(Stored data)

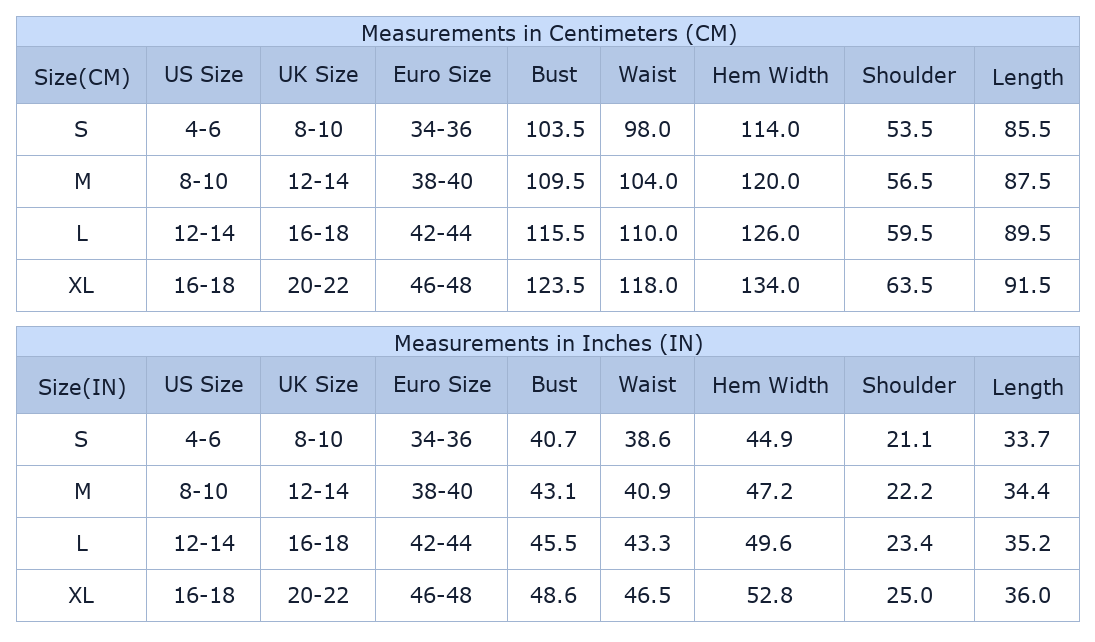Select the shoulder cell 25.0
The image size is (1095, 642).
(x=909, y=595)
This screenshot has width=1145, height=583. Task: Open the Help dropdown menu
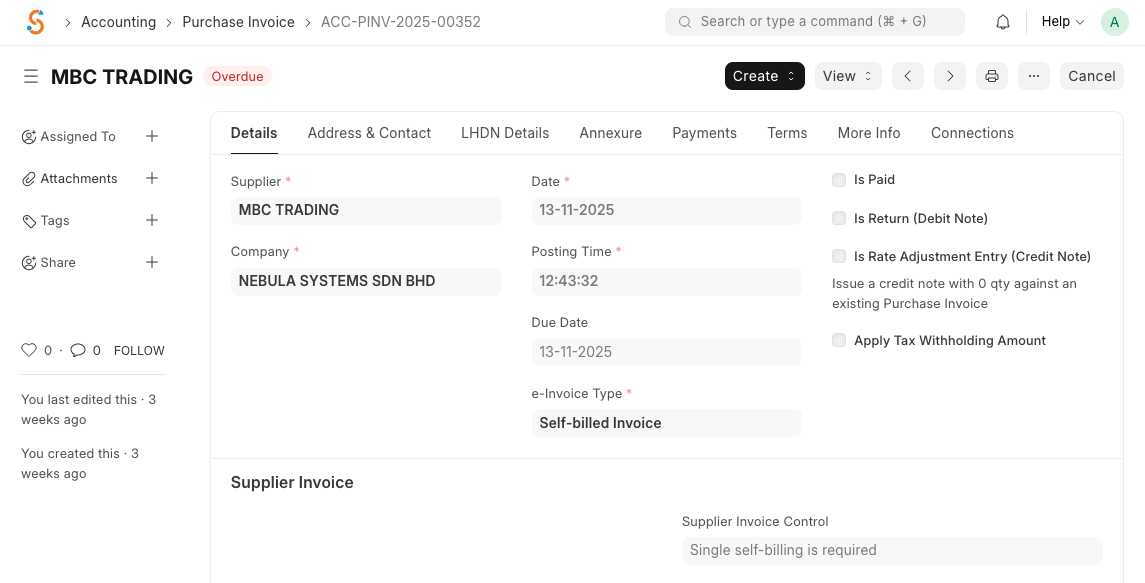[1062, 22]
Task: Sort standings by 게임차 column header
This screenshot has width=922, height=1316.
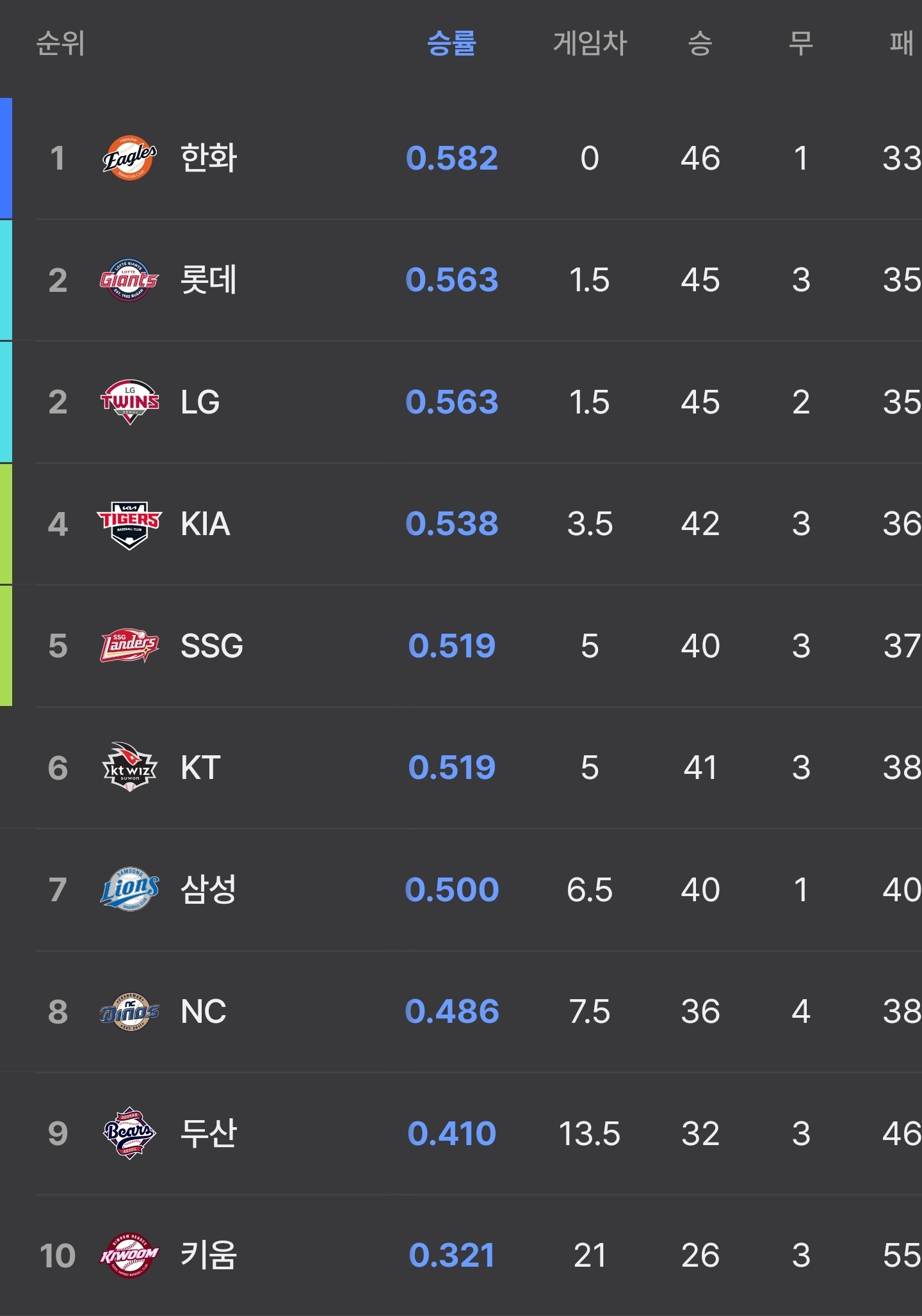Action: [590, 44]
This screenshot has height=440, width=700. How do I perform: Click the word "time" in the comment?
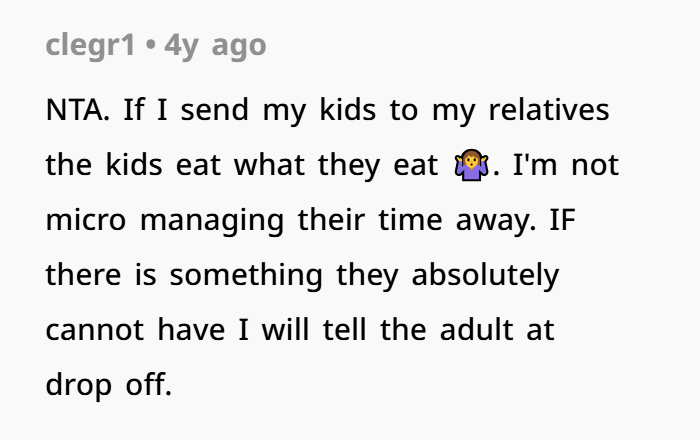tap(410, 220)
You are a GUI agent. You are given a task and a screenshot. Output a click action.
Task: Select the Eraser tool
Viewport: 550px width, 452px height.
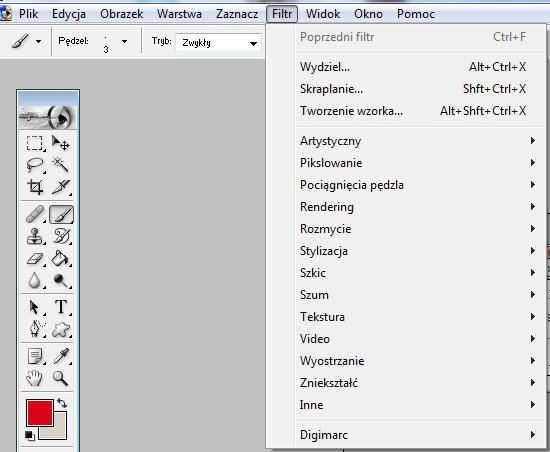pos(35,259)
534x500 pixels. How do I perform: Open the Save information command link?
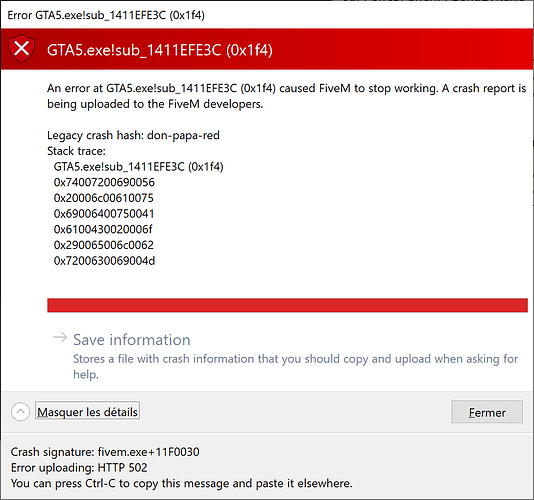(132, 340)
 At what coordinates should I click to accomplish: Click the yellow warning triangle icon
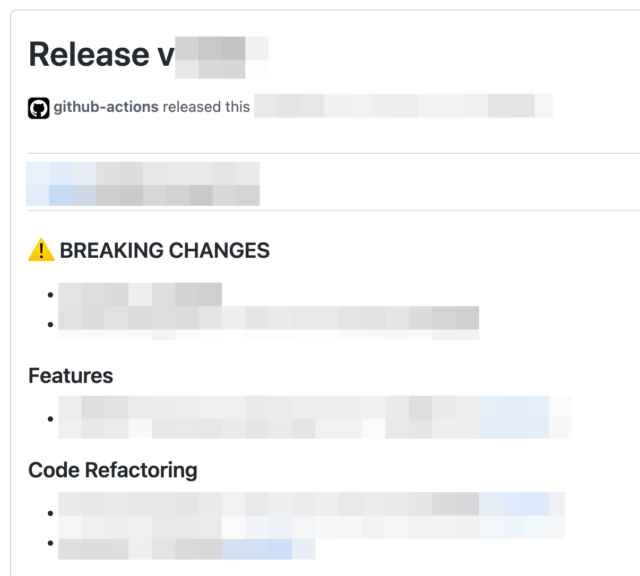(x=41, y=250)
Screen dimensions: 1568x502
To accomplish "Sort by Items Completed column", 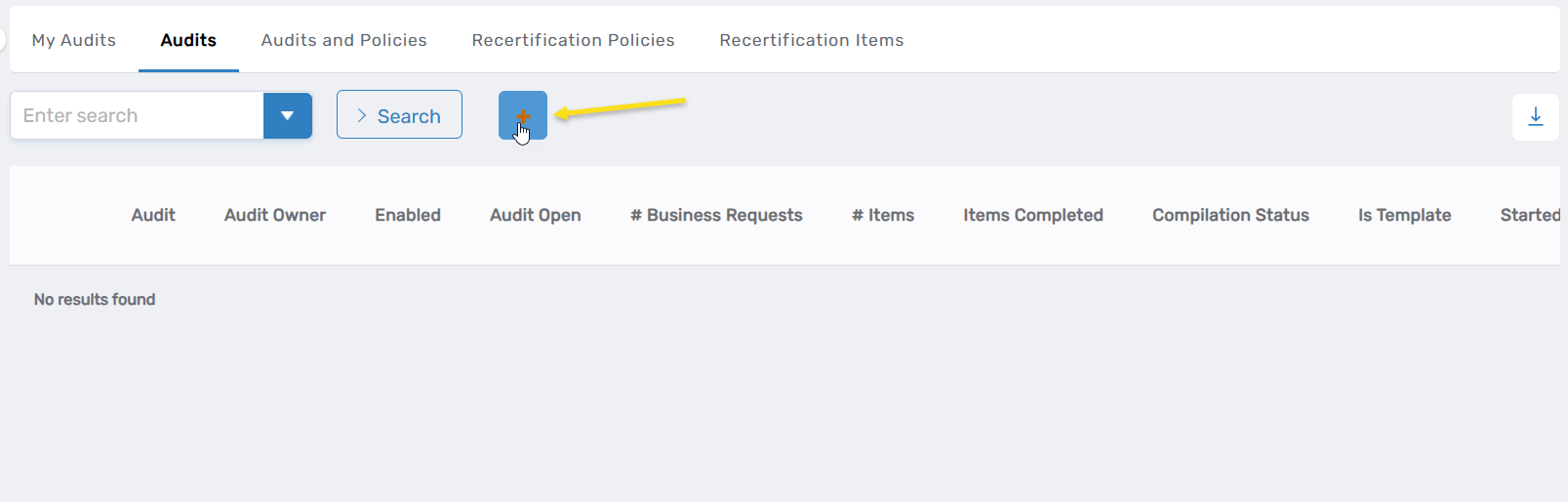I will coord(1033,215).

**ASSIGNMENT**
Working from the entries above, please transcribe only the lines from the line with "This screenshot has width=1145, height=583." through the line with "Task: Select the Eraser tool", exactly, with both end lines and without pictures.

**ANSWER FOR THE TASK**
This screenshot has width=1145, height=583. Task: Open the Help dropdown menu
[1062, 22]
Task: Sort standings by 게임차 column header
This screenshot has width=922, height=1316.
Action: [590, 44]
This screenshot has height=440, width=700. How do I perform: Click the word "time" in the comment?
tap(410, 220)
You are a GUI agent. You are given a task and a screenshot. Output a click action.
Task: Select the Eraser tool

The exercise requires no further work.